- US prescription drug spending hit $457 billion in 2015 and continued its recent growth, the Department of Health and Human Services estimated on Tuesday.
- Projected by the Office of the Assistant Secretary for Planning and Evaluation, the 2015 drug spend represented 16.7% of the overall $2.7 trillion expended on personal health care services.
- The brand-name share of retail drug expenditures continued its downward trend, representing about 53% of expenditures between 2013 and 2015, the report said. While the number of brand-name prescriptions has fallen, revenue has remained roughly level.
The report gives some context to the ongoing and tension-filled debate about drug prices in the U.S. It highlights the growing impact of higher-cost specialty drugs and retail price increases on overall spending.
"The number of prescriptions is rising, but the majority of the growth in retail drug spending appears to be related to rising prices and changes in the compositions of drugs prescribed—e.g., a general shift toward more expensive prescriptions—rather than changes in the total quantity of prescriptions," the report said.
However, the pharmaceutical industry pushed back on the report's findings. The Pharmaceutical Research and Manufacturers of America quickly issued a statement, saying: "The issue brief ignoes the tremendous value medicines provide to patients including many that offer improved treatment options for conditions that previously had few or no options such as cancer and multiple sclerosis."
Price changes outpacing prescription growth
Growth in prescription drug spending was attributed to a number of different factors. An 11% increase in the total number of prescriptions between 2010 and 2014 accounted for about a third of the spending increase over that time period. In 2015, 3.95 billion prescriptions were written, compared to 3.92 billion a year prior and 3.54 billion in 2010.

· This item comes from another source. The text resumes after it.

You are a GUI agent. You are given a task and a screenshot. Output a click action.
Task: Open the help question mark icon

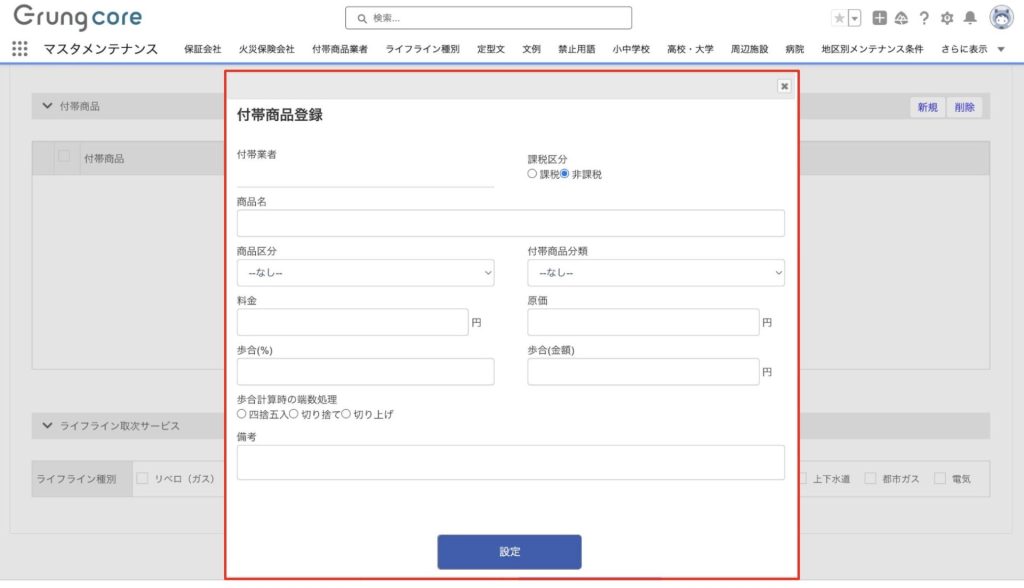click(924, 18)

Expenditures on drugs, however, grew more quickly than the number of prescriptions, checking in at 26% during the same five years. Roughly half of the changes in price can be attributed to economy-wide inflation, while the rest is growth in excess of the 7% inflation between 2010 and 2014.
Spending on specialty drugs made a notable contribution to overall expenditure growth, nearly doubling to $27.1 billion in 2015 from $14.5 billion in 2009. The 2015 figure represents 7.6% of retail drug expenditures.
As the definition of what constitutes a specialty drug varies, the report relied on CVS/Caremark's specialty pharmacy formulary as a basis for its analysis.